## Selected extract
- Directed by: Jean Stewart
- Written by: Johann Potgieter
- Produced by: Anant Singh Helena Spring
- Starring: Armin Mueller-Stahl; Nthati Moshesh;
- Cinematography: Cinders Forshaw
- Edited by: Avril Beukes
- Music by: Trevor Jones
- Production companies: Baer Production Company Distant Horizon
- Distributed by: Universal Focus
- Release date: 4 May 2001 (United States);
- Running time: 112 min
- Country: South Africa
- Language: English

= The Long Run (film) =

2001 film

The Long Run is a 2001 film starring Oscar nominee Armin Mueller-Stahl as a running coach and Nthati Moshesh as a young runner. It was directed by Jean Stewart and written by Johann Potgieter.

The film is based around the Comrades Marathon, an ultra-marathon race run over a distance of approximately 90 km (55.9 mi) between the capital of the Kwazulu-Natal Province of South Africa, Pietermaritzburg, and the coastal city of Durban.

## Given problem
Can you condense the paragraph starting "The film is based around" in the article on The Long Run into a short bulleted list that keeps its main facts?

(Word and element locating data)
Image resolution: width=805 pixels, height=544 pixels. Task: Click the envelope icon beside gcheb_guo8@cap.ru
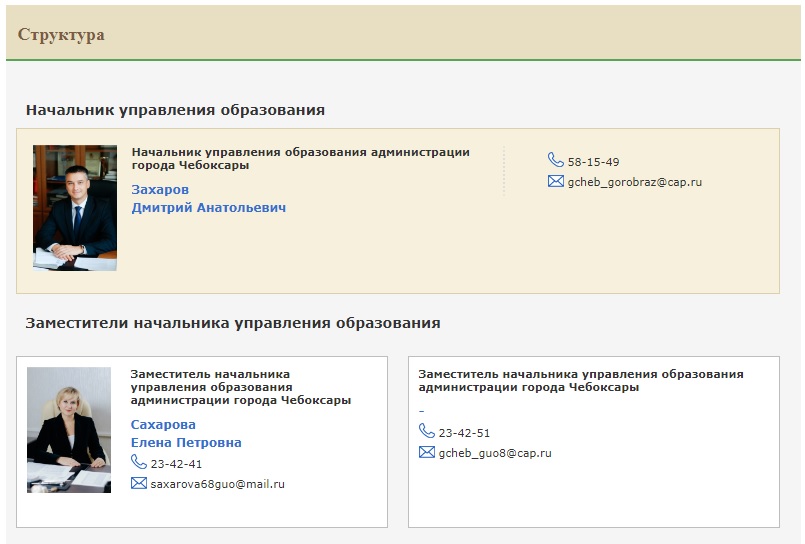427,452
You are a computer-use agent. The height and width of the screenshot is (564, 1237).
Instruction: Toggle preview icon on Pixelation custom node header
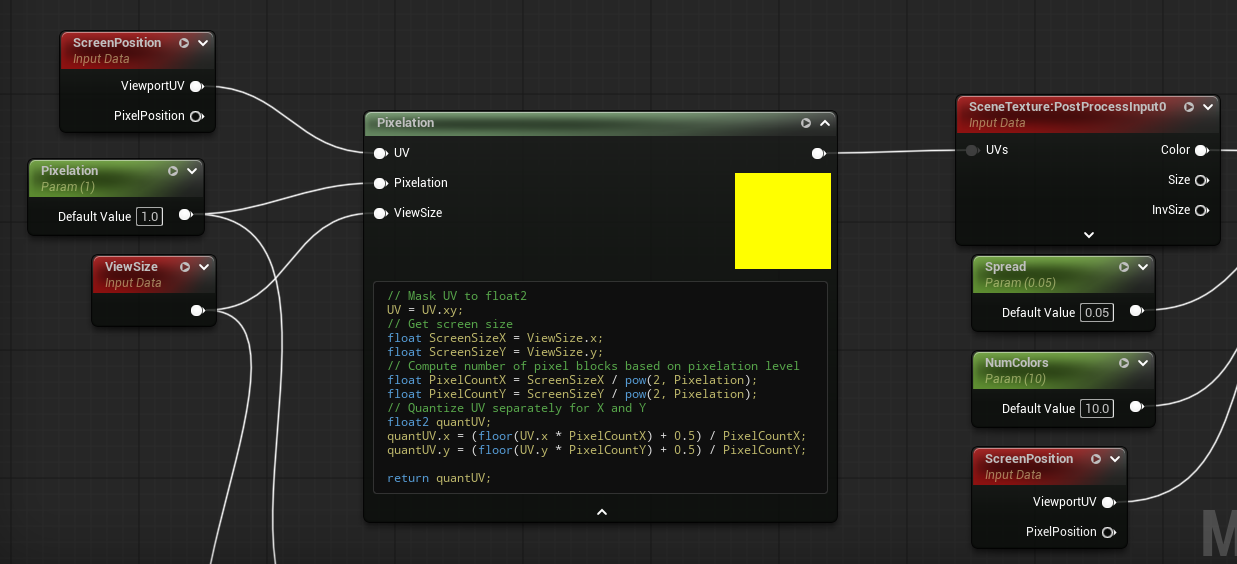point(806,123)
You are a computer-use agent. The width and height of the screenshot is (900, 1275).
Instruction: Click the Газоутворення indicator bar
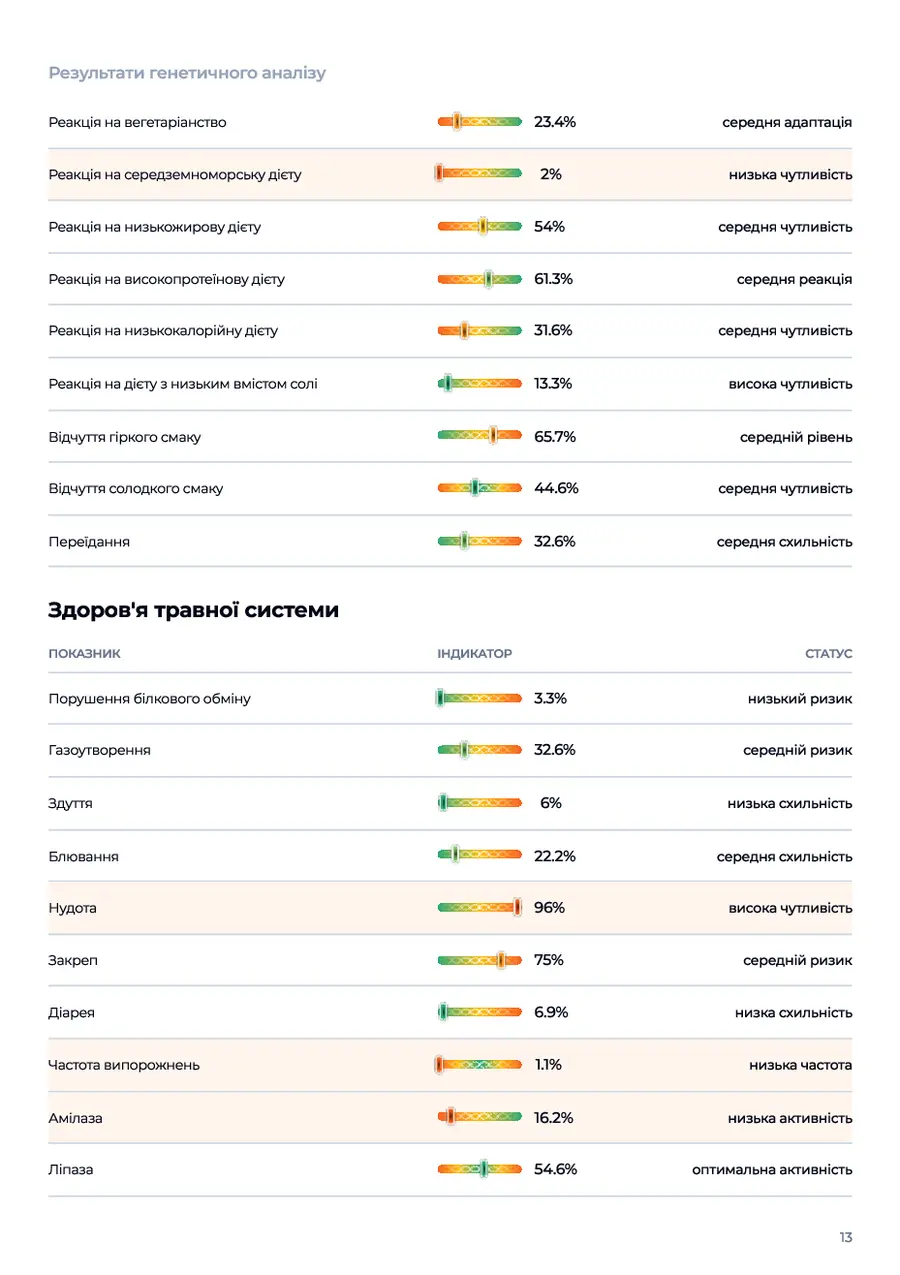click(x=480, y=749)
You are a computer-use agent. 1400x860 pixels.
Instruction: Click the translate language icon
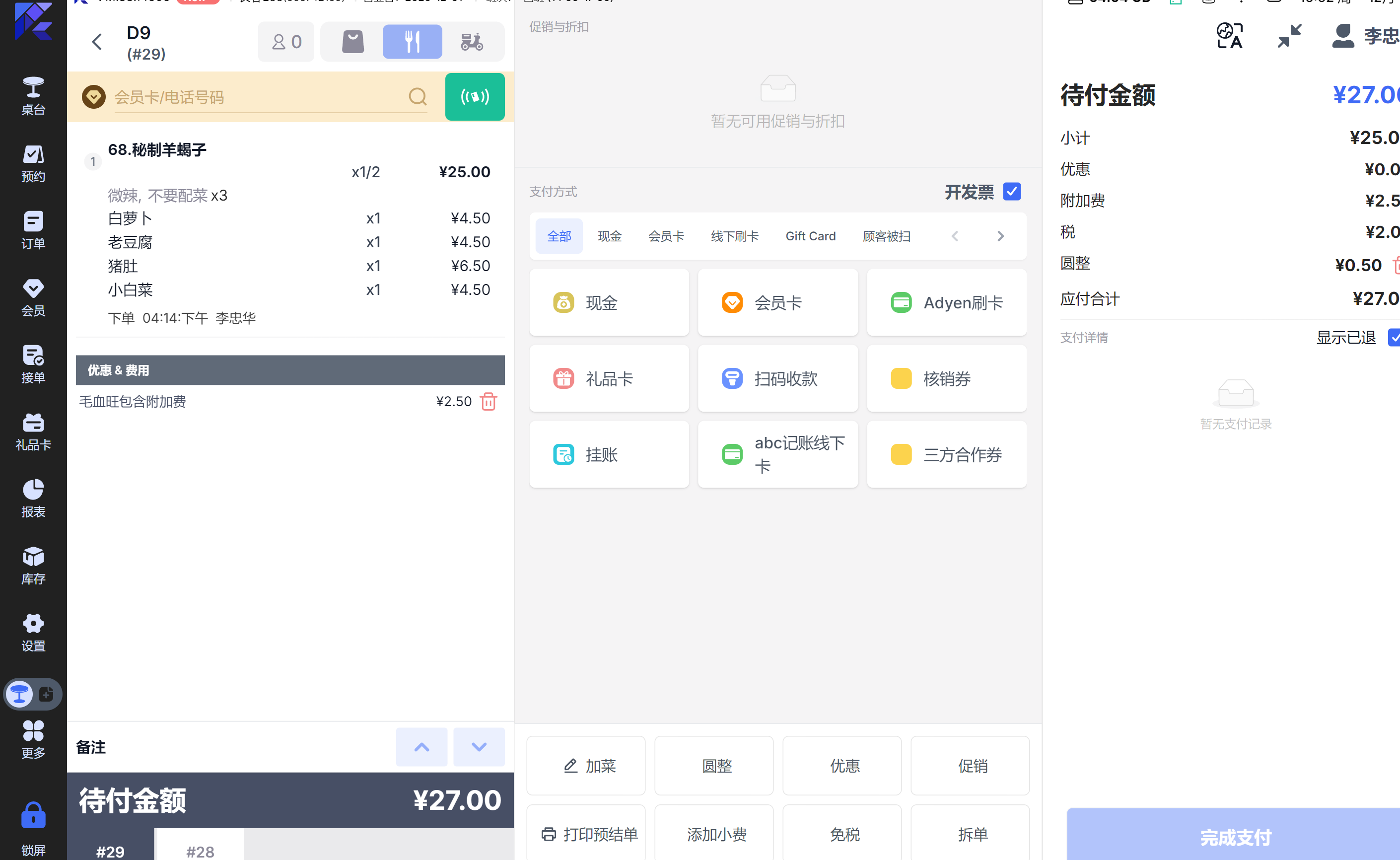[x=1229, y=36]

* * *

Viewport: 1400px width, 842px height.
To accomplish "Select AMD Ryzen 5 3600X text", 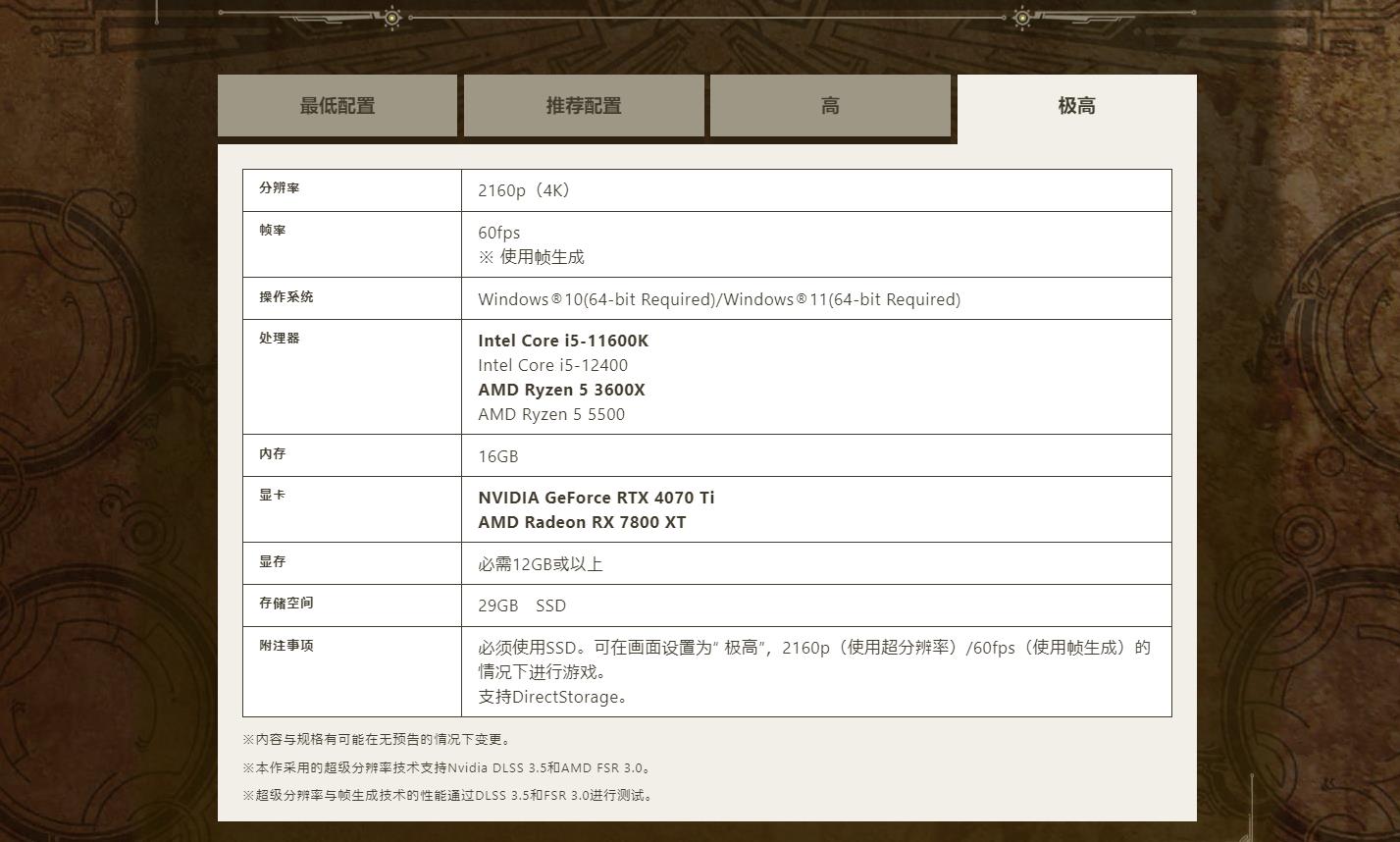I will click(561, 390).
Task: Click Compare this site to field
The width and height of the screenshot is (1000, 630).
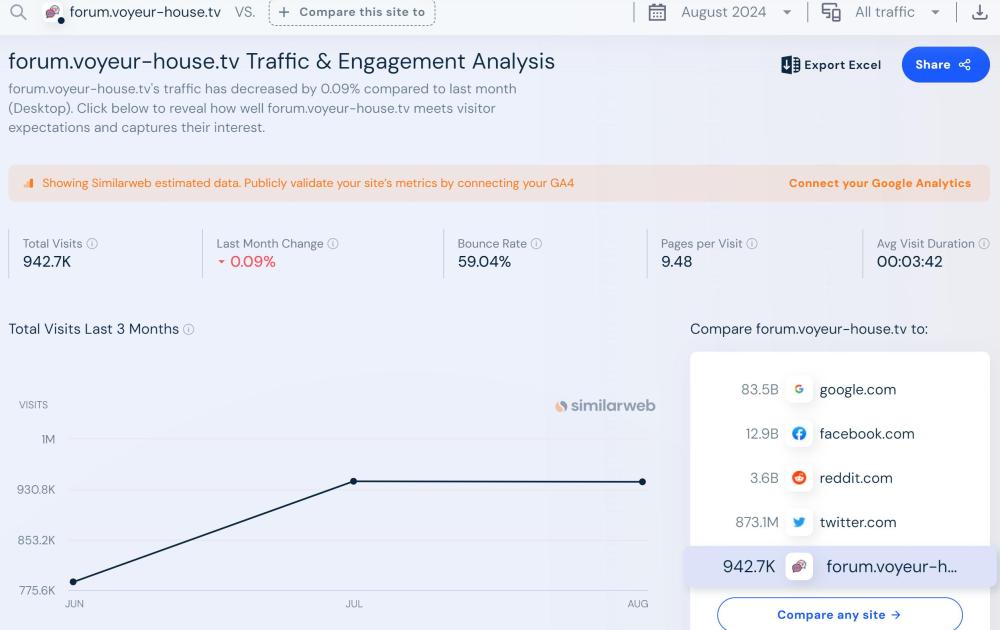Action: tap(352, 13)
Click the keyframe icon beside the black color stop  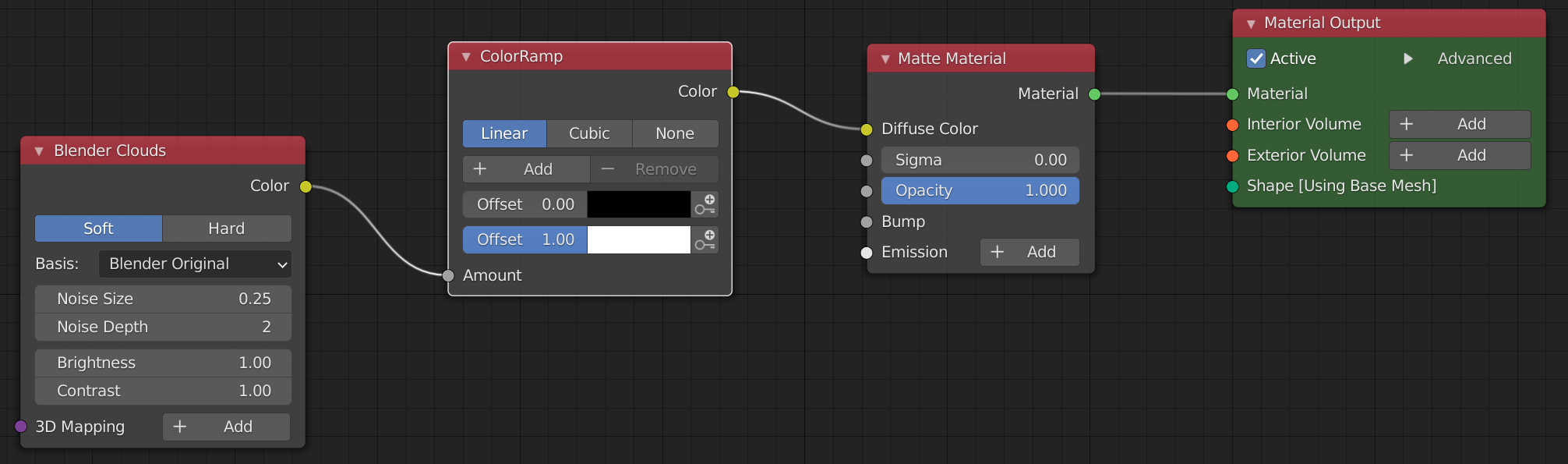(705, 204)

...

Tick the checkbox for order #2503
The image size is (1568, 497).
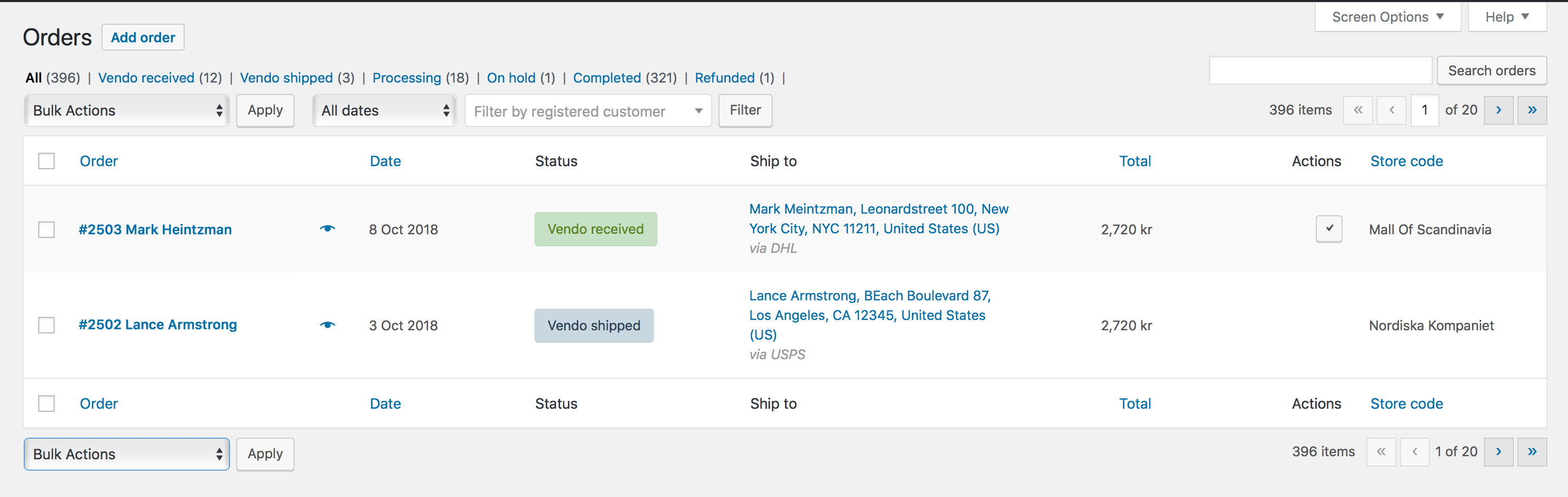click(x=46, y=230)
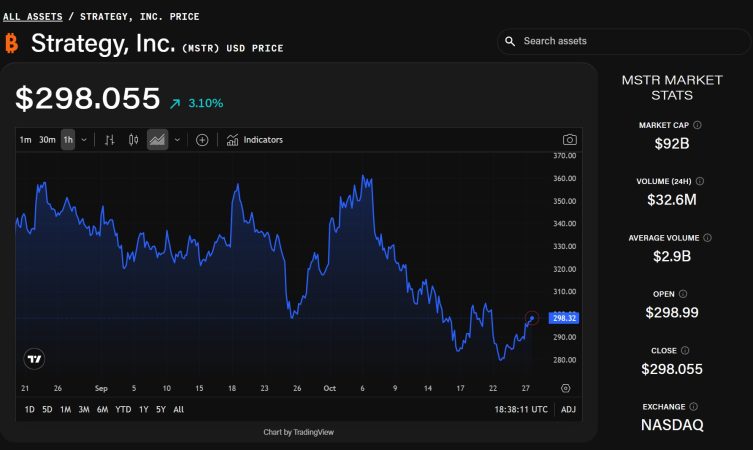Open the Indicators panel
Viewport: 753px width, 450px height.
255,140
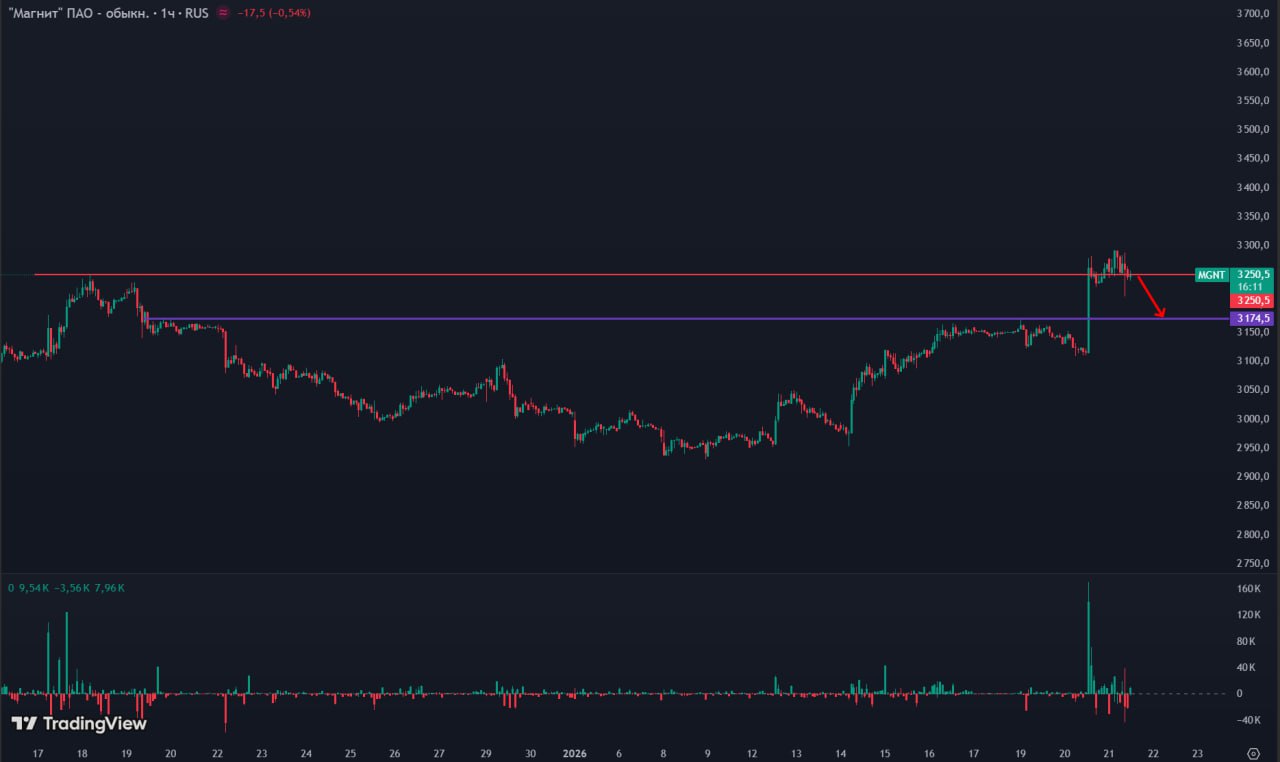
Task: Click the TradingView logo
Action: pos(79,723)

## Answer for this exercise
- The film centers on the Comrades Marathon.
- The race is an ultra-marathon of about 90 km (55.9 mi).
- It runs between Pietermaritzburg, capital of South Africa's Kwazulu-Natal Province, and the coastal city of Durban.